Not a bit of it. The reporters, none of them renowned as a GOP sympathizer, said nice things about the White House. The Bush staffer praised the press. The professor praised everybody else. And the moderator, after noting how much everyone missed the Clinton alumnus, hastily added a compliment to his Bush administration successor (who was not present, and probably not watching, but you never know).
If my description strikes you as a bit generic, it's because I know at least one of the people involved, and would rather not give offense. If I'd run into any of the participants the following day, I would undoubtedly have told him how much I'd enjoyed the stimulating discussion. And if I'd been on the panel itself, I'm sure I would have joined lustily in the orgy of back-slapping. I'm no Washington insider, but I've spent enough time inside the Beltway to know myself susceptible to the allure of mutual admiration.

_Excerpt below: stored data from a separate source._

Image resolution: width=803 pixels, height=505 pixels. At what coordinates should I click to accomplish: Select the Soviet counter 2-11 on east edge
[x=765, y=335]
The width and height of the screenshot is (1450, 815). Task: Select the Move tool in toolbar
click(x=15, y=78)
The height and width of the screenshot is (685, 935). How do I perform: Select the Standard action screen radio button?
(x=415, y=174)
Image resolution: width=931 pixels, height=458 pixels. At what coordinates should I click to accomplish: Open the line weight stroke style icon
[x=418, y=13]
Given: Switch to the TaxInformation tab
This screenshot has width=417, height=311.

It's not just Washington. If you own a DVD player, you can watch a West Coast version of the same game by clicking on the "special content" section of your next movie rental. The first few times I did so, I was curious about the "behind-the-scenes" material, hoping to learn how technicians had achieved a certain special effect, or how the cameraman had managed an especially striking shot.
More often than not, I've found myself listening to the stars and director recount what a privilege and pleasure it was to work with each other. Some disks let you play the whole movie with comments by the director or one of the cast laid over the soundtrack. These remarks, too, run to the likes of: "Here's Brad juggling. I love this scene. He only had three weeks to practice but you'd think he was a pro."
Stroking one's peers, to say nothing of one's betters, is an eternal feature of human society, not least among politicians and journalists. Once, however, most sycophancy went on before an exclusive audience of patrons and fellow courtiers. Now, like everything else in our exhibitionistic culture, it's become a public spectacle.
Flattery is easy filler, too. As TV channels proliferate, and ever-smaller plastic disks hold ever more data -- not to speak of the Internet and the logorrhea epidemic it's set off in the form of Blogs -- the cheapest sort of content is words.
Naturally those words needn't be sweet. As cable news talk shows eloquently demonstrate, journalists will readily interrupt and shout at each other in feigned outrage if that's what the producer wants. Yet given the unappetizing choice between rudeness and servility, I'd have to choose the latter, not because it's more polite but because it's more revealing.